Items from a data source:
-- -- --

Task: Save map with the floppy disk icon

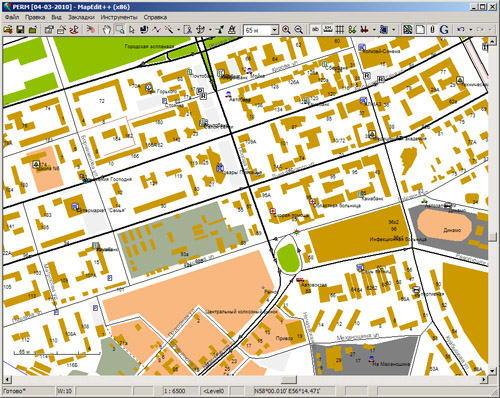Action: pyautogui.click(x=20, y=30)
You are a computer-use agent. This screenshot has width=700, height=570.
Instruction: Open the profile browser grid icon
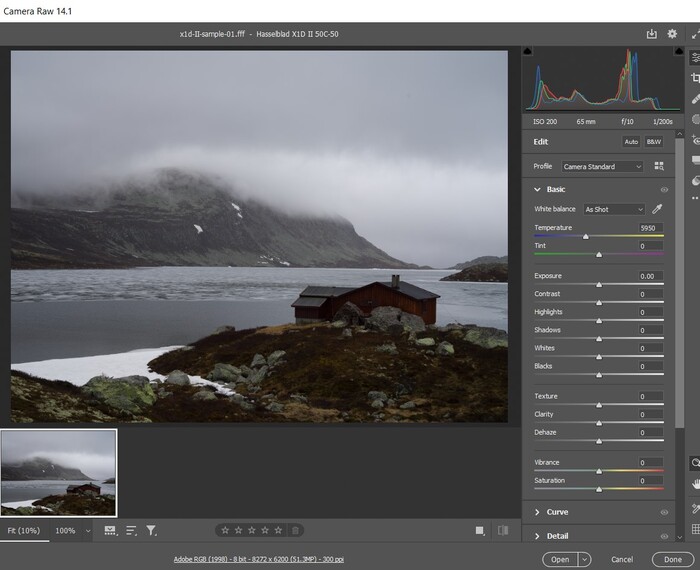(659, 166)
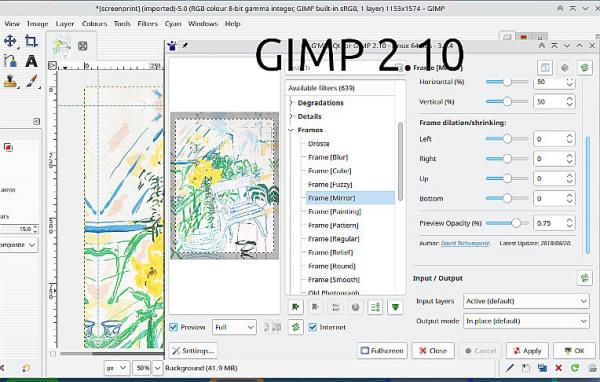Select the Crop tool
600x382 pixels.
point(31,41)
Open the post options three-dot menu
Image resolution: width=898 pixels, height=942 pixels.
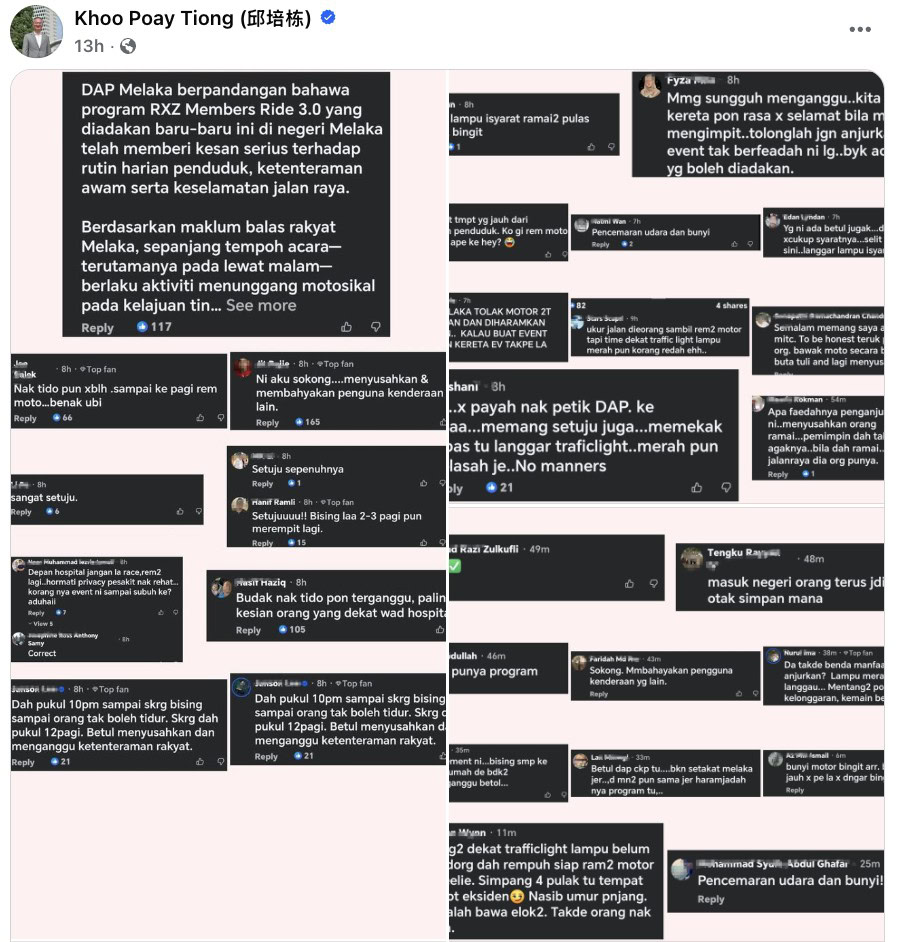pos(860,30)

-- -- --

Description of the task: Pictures must be left out. Repeat exactly the lines from the one containing "Instruction: Open the" through the final line of the data.

Result:
Instruction: Open the profile browser grid icon
(659, 166)
Select the Crop tool
600x382 pixels.
point(31,41)
Open the post options three-dot menu
Image resolution: width=898 pixels, height=942 pixels.
pos(860,30)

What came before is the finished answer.